__STATED EXERCISE A__.
Summarize the text about the 2014 IronViz competition in two sentences.
== GIVEN TEXT
Let me begin by saying, wow! Participating in the 2014 Tableau IronViz competition was an incredible experience. The Tableau conference was amazing, and I was able to meet so many friends in person whom I only knew from social media platforms. The IronViz stadium was equally amazing. Five large screens, 1,000 people watching at full-capacity for the room, and two amazing vizzers to compete against (and really nice guys too!). Lights, music, smoke, and blazingly fast viz action. I've included a commentary below if anyone is interested, but you're probably more interested in seeing my viz, so here it is (or at least what it would have been with my lost 3 minutes back - details below). Be sure to move the mouse around the roulette wheel!
First let me describe the data. We were using data extracted from Yelp. Over 1 million rows and around 1/2 gigabytes of data. It took nearly 20-30 seconds just to load the data into Tableau. The data itself was very messy. The description given to us was "data from Las Vegas, NV and Phoenix, AZ from Yelp from 2004 to 2014". It was a bit more complicated than that because the data was very messy.
====
== RECORDS FOR PROCESSING
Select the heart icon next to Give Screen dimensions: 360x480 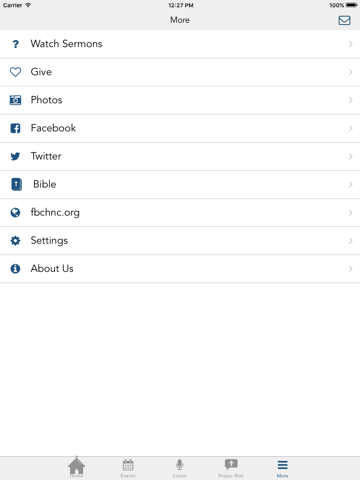pyautogui.click(x=15, y=72)
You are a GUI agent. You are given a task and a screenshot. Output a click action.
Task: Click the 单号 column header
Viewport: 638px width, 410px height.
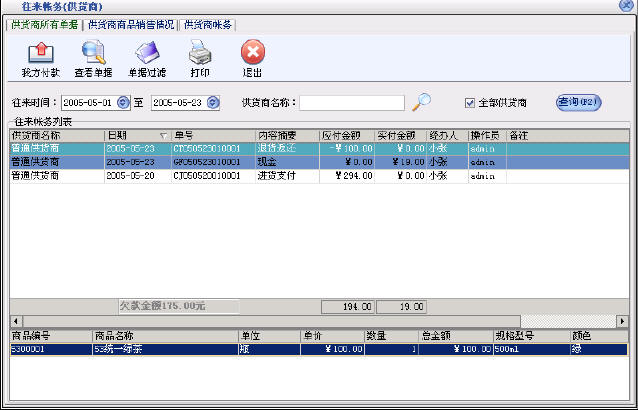(212, 135)
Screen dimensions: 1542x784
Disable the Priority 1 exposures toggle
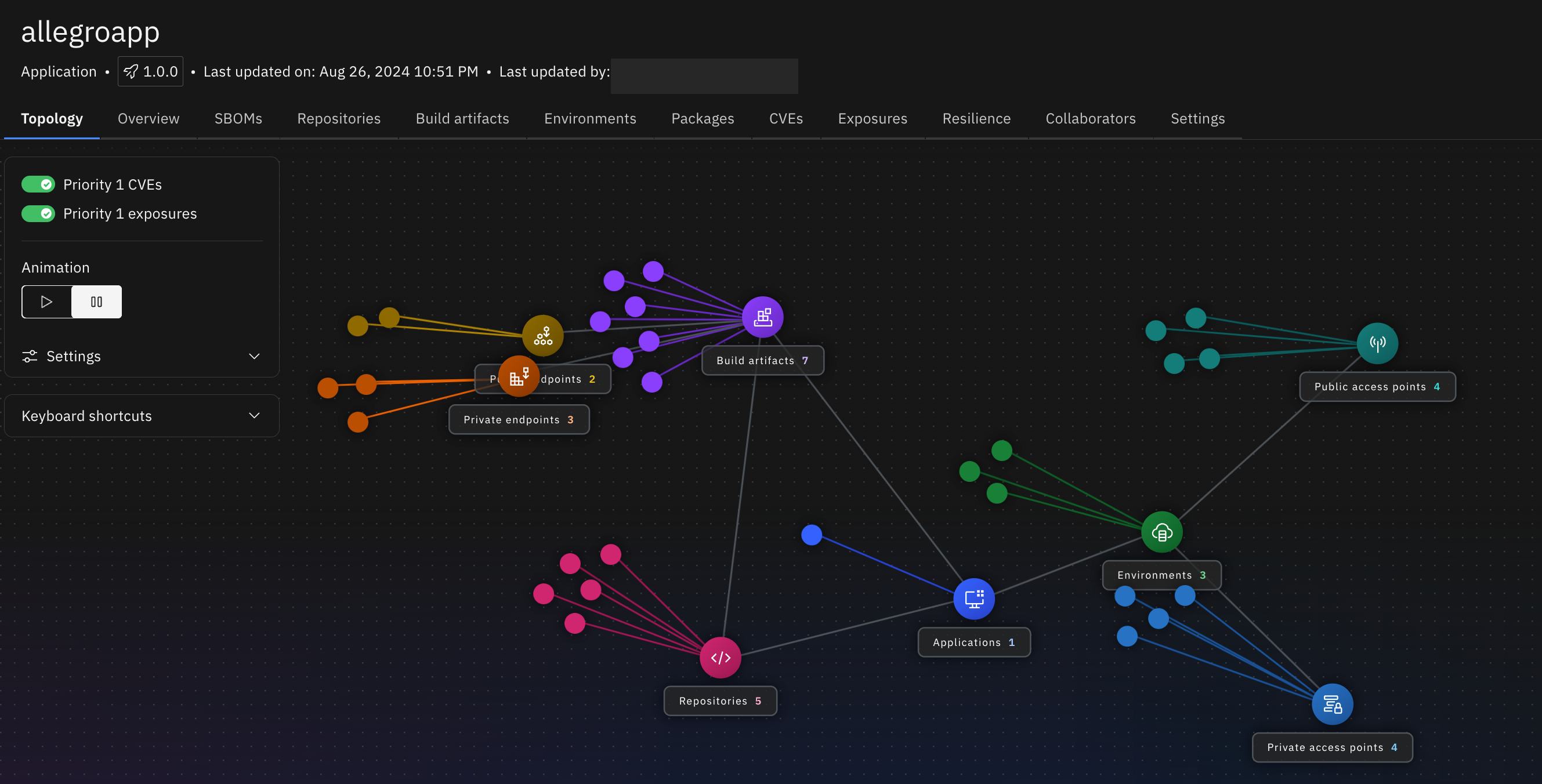(x=38, y=213)
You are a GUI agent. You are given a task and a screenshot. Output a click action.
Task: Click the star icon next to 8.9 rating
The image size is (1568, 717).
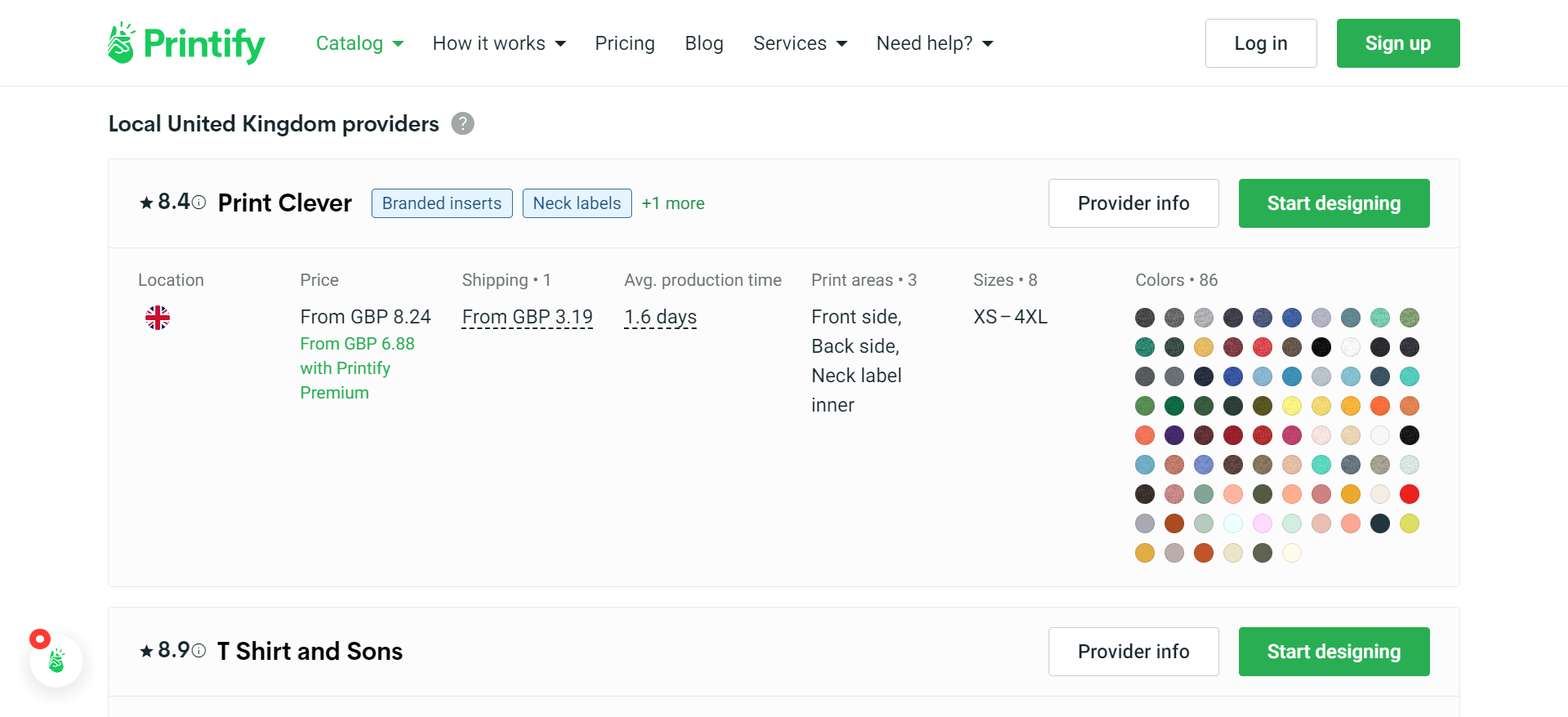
====
__STATED EXERCISE B__.
Rescale the answer coordinates in the listing by 1.65, rounding each to a whole number with halves rounded up, and write out again only the lines of the listing from the one holding "Screen dimensions: 1542x784" through the end of the listing, inclusive, keeping the requests unchanged. Leave out the pictures.

__WRITTEN REPLY A__.
Competing in the 2014 Tableau IronViz competition was an incredible experience, with a stadium of five large screens and 1,000 spectators, two very nice fellow competitors, and the chance to meet social-media friends in person at the conference. The competition data came from Yelp, covering Las Vegas and Phoenix from 2004 to 2014 in over 1 million rows, and it was very messy and took 20 to 30 seconds to load into Tableau.

__WRITTEN REPLY B__.
Screen dimensions: 1542x784
Disable the Priority 1 exposures toggle
(x=63, y=351)
You are a GUI agent. You are given a task and a screenshot. Output a click action.
Task: Click the star icon next to 8.9 rating
The image size is (1568, 717).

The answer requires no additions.